## Task data
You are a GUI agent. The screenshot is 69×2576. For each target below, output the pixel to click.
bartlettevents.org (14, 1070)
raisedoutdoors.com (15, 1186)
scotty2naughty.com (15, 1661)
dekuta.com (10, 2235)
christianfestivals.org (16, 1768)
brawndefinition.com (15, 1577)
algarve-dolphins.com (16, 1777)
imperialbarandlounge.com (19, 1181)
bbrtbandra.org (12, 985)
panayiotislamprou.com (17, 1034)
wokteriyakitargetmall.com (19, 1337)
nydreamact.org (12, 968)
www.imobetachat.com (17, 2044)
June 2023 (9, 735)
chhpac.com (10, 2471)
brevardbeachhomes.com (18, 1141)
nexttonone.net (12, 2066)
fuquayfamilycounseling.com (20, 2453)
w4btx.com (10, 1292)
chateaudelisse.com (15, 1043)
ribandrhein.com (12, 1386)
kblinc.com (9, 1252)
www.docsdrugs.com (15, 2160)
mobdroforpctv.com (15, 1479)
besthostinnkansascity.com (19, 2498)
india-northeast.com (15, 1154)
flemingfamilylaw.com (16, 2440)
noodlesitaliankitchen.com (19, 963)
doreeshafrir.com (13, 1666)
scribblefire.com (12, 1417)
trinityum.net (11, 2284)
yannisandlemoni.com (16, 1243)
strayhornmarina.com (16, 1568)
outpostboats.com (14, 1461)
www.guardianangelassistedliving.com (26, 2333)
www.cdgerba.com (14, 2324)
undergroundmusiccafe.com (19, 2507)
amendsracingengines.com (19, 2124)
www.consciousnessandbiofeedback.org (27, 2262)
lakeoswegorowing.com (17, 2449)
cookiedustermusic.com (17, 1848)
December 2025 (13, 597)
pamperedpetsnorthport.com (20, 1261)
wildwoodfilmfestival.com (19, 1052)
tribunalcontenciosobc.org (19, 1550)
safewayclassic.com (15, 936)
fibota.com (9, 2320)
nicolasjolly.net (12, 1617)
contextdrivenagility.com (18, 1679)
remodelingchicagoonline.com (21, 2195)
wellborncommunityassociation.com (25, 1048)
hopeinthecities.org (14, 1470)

## Work task
Return the whole listing, keeping every word as it is.

## Response area
You are a GUI agent. The screenshot is 69×2576. For each target below, output the pixel to click.
bartlettevents.org (14, 1070)
raisedoutdoors.com (15, 1186)
scotty2naughty.com (15, 1661)
dekuta.com (10, 2235)
christianfestivals.org (16, 1768)
brawndefinition.com (15, 1577)
algarve-dolphins.com (16, 1777)
imperialbarandlounge.com (19, 1181)
bbrtbandra.org (12, 985)
panayiotislamprou.com (17, 1034)
wokteriyakitargetmall.com (19, 1337)
nydreamact.org (12, 968)
www.imobetachat.com (17, 2044)
June 2023 (9, 735)
chhpac.com (10, 2471)
brevardbeachhomes.com (18, 1141)
nexttonone.net (12, 2066)
fuquayfamilycounseling.com (20, 2453)
w4btx.com (10, 1292)
chateaudelisse.com (15, 1043)
ribandrhein.com (12, 1386)
kblinc.com (9, 1252)
www.docsdrugs.com (15, 2160)
mobdroforpctv.com (15, 1479)
besthostinnkansascity.com (19, 2498)
india-northeast.com (15, 1154)
flemingfamilylaw.com (16, 2440)
noodlesitaliankitchen.com (19, 963)
doreeshafrir.com (13, 1666)
scribblefire.com (12, 1417)
trinityum.net (11, 2284)
yannisandlemoni.com (16, 1243)
strayhornmarina.com (16, 1568)
outpostboats.com (14, 1461)
www.guardianangelassistedliving.com (26, 2333)
www.cdgerba.com (14, 2324)
undergroundmusiccafe.com (19, 2507)
amendsracingengines.com (19, 2124)
www.consciousnessandbiofeedback.org (27, 2262)
lakeoswegorowing.com (17, 2449)
cookiedustermusic.com (17, 1848)
December 2025 (13, 597)
pamperedpetsnorthport.com (20, 1261)
wildwoodfilmfestival.com (19, 1052)
tribunalcontenciosobc.org (19, 1550)
safewayclassic.com (15, 936)
fibota.com (9, 2320)
nicolasjolly.net (12, 1617)
contextdrivenagility.com (18, 1679)
remodelingchicagoonline.com (21, 2195)
wellborncommunityassociation.com (25, 1048)
hopeinthecities.org (14, 1470)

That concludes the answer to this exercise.